DR. FRANK IS ON TV MIYA LOOK NOW LOOK NOW

I loathe Chinese buffets. And I am only slightly annoyed at the people who go there for the orange chicken and fortune cookies only. Like the couple who exchanged the following conversation today:

Girl: I saw people eating crab legs!
Boy: Ugh.

Thank you, American couple. Thank you for that enlightening insight. I really don’t know what to say to that. I can’t call it ignorance, because then I wouldn’t be any better than Ricky Gervais in “Ghost Town”. I wanted to pick up a crab leg and tear into before their faces, saying, “Mmmm. Yummy.” But sometimes I think that Western cuisine, while good to eat, really pales in comparison to Eastern cuisine. When I want something complicated and a mix of tastes in my mouth, I go for Asian food. When I want just plain good, I go for steak and mashed potatoes.

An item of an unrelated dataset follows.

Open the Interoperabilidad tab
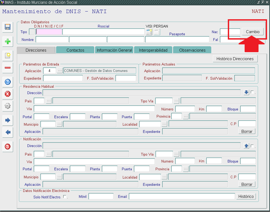click(x=153, y=50)
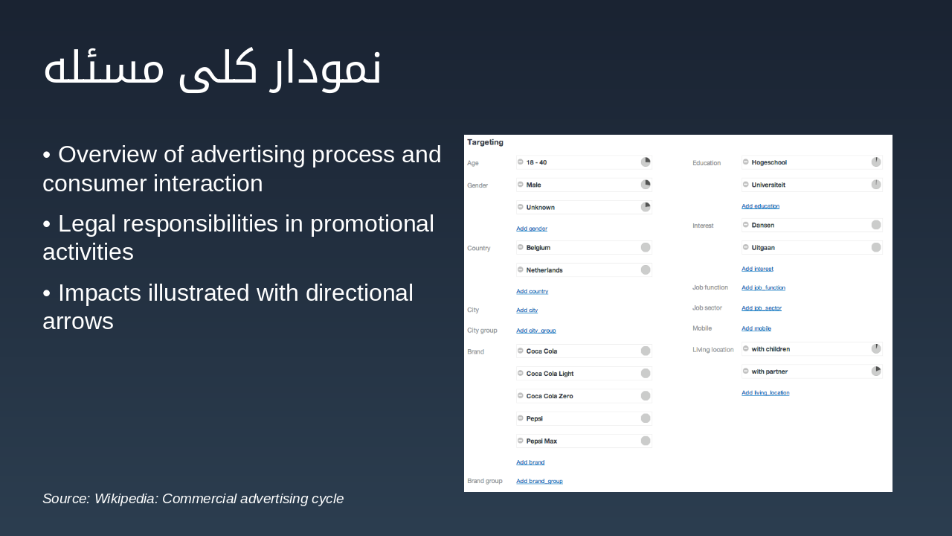Click the Add living_location link
Screen dimensions: 952x536
765,392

Today I realized I wouldn’t mind having an old movie poster in my room. A classic would be preferred, just for their aesthetic. I saw a couple today in K-Mart, but only King Kong, which was cool to look at but terrifying, and The Wizard of Oz, which I was terrified of as a child. The Cowardly Lion still strikes fear into my heart. I once made my family change hotel rooms at MGM because there was a “Wizard of Oz” theme going on.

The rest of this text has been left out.